| Exam Name: | Google Professional Data Engineer Exam | ||
| Exam Code: | Professional-Data-Engineer Dumps | ||
| Vendor: | Certification: | Google Cloud Certified | |
| Questions: | 387 Q&A's | Shared By: | woody |
You have a query that filters a BigQuery table using a WHERE clause on timestamp and ID columns. By using bq query – -dry_run you learn that the query triggers a full scan of the table, even though the filter on timestamp and ID select a tiny fraction of the overall data. You want to reduce the amount of data scanned by BigQuery with minimal changes to existing SQL queries. What should you do?
Given the record streams MJTelco is interested in ingesting per day, they are concerned about the cost of Google BigQuery increasing. MJTelco asks you to provide a design solution. They require a single large data table called tracking_table. Additionally, they want to minimize the cost of daily queries while performing fine-grained analysis of each day’s events. They also want to use streaming ingestion. What should you do?
MJTelco’s Google Cloud Dataflow pipeline is now ready to start receiving data from the 50,000 installations. You want to allow Cloud Dataflow to scale its compute power up as required. Which Cloud Dataflow pipeline configuration setting should you update?
You need to compose visualization for operations teams with the following requirements:
Telemetry must include data from all 50,000 installations for the most recent 6 weeks (sampling once every minute)
The report must not be more than 3 hours delayed from live data.
The actionable report should only show suboptimal links.
Most suboptimal links should be sorted to the top.

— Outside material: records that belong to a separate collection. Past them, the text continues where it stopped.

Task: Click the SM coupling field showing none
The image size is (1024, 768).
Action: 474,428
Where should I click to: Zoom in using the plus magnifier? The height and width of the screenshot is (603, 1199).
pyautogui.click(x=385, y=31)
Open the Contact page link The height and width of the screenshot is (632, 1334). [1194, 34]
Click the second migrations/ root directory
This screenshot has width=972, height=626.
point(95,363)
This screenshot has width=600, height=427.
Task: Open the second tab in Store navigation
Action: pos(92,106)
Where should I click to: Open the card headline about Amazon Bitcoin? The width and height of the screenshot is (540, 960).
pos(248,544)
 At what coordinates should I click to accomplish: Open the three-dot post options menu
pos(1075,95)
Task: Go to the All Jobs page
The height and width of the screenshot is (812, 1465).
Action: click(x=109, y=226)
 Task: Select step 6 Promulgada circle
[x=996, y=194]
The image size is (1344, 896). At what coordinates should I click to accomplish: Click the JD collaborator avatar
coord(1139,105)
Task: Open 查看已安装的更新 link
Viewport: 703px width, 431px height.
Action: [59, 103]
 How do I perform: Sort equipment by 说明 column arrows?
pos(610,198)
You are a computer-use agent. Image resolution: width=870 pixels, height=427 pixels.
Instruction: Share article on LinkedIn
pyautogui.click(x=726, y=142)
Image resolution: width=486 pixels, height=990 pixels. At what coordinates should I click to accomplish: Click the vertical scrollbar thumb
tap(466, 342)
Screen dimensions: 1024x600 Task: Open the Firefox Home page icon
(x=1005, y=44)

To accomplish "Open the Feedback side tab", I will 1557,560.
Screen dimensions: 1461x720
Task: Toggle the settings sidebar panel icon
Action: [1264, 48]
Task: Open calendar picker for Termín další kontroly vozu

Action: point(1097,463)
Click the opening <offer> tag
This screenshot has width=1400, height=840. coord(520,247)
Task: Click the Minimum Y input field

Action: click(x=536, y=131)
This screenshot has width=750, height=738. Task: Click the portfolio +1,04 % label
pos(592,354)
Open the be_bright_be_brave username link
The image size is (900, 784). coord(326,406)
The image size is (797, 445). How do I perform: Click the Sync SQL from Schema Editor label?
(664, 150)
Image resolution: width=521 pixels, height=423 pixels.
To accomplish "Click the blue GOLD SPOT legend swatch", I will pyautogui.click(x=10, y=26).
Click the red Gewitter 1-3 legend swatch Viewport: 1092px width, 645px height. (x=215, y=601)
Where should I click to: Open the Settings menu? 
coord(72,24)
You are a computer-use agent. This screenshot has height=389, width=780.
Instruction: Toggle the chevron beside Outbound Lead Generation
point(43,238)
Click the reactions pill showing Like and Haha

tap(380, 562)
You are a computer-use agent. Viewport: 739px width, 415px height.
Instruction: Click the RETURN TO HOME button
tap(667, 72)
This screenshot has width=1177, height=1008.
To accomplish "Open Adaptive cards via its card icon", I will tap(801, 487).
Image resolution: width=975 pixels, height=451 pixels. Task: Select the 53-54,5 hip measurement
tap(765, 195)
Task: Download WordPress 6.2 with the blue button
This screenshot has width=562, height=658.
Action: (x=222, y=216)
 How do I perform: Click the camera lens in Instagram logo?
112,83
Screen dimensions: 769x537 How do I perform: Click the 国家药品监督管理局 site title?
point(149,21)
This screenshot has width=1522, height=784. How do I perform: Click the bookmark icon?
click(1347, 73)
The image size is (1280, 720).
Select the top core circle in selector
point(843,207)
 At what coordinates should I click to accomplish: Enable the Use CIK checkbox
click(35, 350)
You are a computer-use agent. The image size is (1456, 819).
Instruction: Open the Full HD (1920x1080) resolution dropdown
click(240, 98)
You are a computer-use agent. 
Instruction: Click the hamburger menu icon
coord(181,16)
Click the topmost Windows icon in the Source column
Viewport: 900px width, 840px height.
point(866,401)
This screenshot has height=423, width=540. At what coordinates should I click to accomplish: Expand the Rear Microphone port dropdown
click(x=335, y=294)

Suboptimal links can be grouped and filtered by regional geography.
User response time to load the report must be <5 seconds.
You create a data source to store the last 6 weeks of data, and create visualizations that allow viewers to see multiple date ranges, distinct geographic regions, and unique installation types. You always show the latest data without any changes to your visualizations. You want to avoid creating and updating new visualizations each month. What should you do?